§ **The problem**
All entries must be transcribed without a single difference.

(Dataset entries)
%%

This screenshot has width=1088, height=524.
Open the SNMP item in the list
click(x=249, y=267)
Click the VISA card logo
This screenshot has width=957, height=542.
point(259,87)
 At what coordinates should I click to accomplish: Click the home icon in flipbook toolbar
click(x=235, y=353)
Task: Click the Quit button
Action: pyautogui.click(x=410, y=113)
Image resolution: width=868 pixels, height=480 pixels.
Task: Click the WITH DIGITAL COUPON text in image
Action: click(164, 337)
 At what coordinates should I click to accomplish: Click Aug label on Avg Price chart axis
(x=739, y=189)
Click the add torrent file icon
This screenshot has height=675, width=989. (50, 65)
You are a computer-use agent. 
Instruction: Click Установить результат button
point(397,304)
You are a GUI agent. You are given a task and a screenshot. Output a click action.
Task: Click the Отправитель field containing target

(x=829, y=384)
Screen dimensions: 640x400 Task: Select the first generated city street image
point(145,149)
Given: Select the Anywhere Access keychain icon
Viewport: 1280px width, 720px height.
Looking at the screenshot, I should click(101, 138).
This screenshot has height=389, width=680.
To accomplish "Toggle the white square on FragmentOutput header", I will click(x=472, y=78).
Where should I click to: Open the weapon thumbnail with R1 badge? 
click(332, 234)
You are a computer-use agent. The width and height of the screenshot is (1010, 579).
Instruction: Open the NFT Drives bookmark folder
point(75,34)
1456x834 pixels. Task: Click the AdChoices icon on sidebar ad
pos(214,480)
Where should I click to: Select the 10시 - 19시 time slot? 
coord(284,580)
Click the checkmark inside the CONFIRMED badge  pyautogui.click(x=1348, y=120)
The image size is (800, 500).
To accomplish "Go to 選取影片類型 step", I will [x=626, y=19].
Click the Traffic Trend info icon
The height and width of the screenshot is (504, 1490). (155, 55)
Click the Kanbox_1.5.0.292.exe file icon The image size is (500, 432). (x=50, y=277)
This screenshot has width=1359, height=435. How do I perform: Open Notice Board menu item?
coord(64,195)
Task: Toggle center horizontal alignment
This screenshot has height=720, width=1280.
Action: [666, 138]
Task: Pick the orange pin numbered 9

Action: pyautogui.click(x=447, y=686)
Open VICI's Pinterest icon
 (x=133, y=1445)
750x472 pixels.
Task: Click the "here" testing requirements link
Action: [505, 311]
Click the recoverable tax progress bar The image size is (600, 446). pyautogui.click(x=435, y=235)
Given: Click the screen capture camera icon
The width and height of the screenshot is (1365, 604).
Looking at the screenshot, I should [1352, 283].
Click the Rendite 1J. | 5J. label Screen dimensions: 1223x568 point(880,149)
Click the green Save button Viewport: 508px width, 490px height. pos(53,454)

%%

§ **Exercise result**
This screenshot has width=1088, height=524.
Open the SNMP item in the list
click(x=249, y=267)
Click the VISA card logo
This screenshot has width=957, height=542.
point(259,87)
 At what coordinates should I click to accomplish: Click the home icon in flipbook toolbar
click(x=235, y=353)
Task: Click the Quit button
Action: pyautogui.click(x=410, y=113)
Image resolution: width=868 pixels, height=480 pixels.
Task: Click the WITH DIGITAL COUPON text in image
Action: click(164, 337)
 At what coordinates should I click to accomplish: Click Aug label on Avg Price chart axis
(x=739, y=189)
Click the add torrent file icon
This screenshot has height=675, width=989. (50, 65)
You are a computer-use agent. 
Instruction: Click Установить результат button
point(397,304)
You are a GUI agent. You are given a task and a screenshot. Output a click action.
Task: Click the Отправитель field containing target

(x=829, y=384)
Screen dimensions: 640x400 Task: Select the first generated city street image
point(145,149)
Given: Select the Anywhere Access keychain icon
Viewport: 1280px width, 720px height.
Looking at the screenshot, I should click(101, 138).
This screenshot has height=389, width=680.
To accomplish "Toggle the white square on FragmentOutput header", I will click(x=472, y=78).
Where should I click to: Open the weapon thumbnail with R1 badge? 
click(332, 234)
You are a computer-use agent. The width and height of the screenshot is (1010, 579).
Instruction: Open the NFT Drives bookmark folder
point(75,34)
1456x834 pixels. Task: Click the AdChoices icon on sidebar ad
pos(214,480)
Where should I click to: Select the 10시 - 19시 time slot? 
coord(284,580)
Click the checkmark inside the CONFIRMED badge  pyautogui.click(x=1348, y=120)
The image size is (800, 500).
To accomplish "Go to 選取影片類型 step", I will [x=626, y=19].
Click the Traffic Trend info icon
The height and width of the screenshot is (504, 1490). (155, 55)
Click the Kanbox_1.5.0.292.exe file icon The image size is (500, 432). (x=50, y=277)
This screenshot has width=1359, height=435. How do I perform: Open Notice Board menu item?
coord(64,195)
Task: Toggle center horizontal alignment
This screenshot has height=720, width=1280.
Action: [666, 138]
Task: Pick the orange pin numbered 9

Action: pyautogui.click(x=447, y=686)
Open VICI's Pinterest icon
 (x=133, y=1445)
750x472 pixels.
Task: Click the "here" testing requirements link
Action: [505, 311]
Click the recoverable tax progress bar The image size is (600, 446). pyautogui.click(x=435, y=235)
Given: Click the screen capture camera icon
The width and height of the screenshot is (1365, 604).
Looking at the screenshot, I should [1352, 283].
Click the Rendite 1J. | 5J. label Screen dimensions: 1223x568 point(880,149)
Click the green Save button Viewport: 508px width, 490px height. pos(53,454)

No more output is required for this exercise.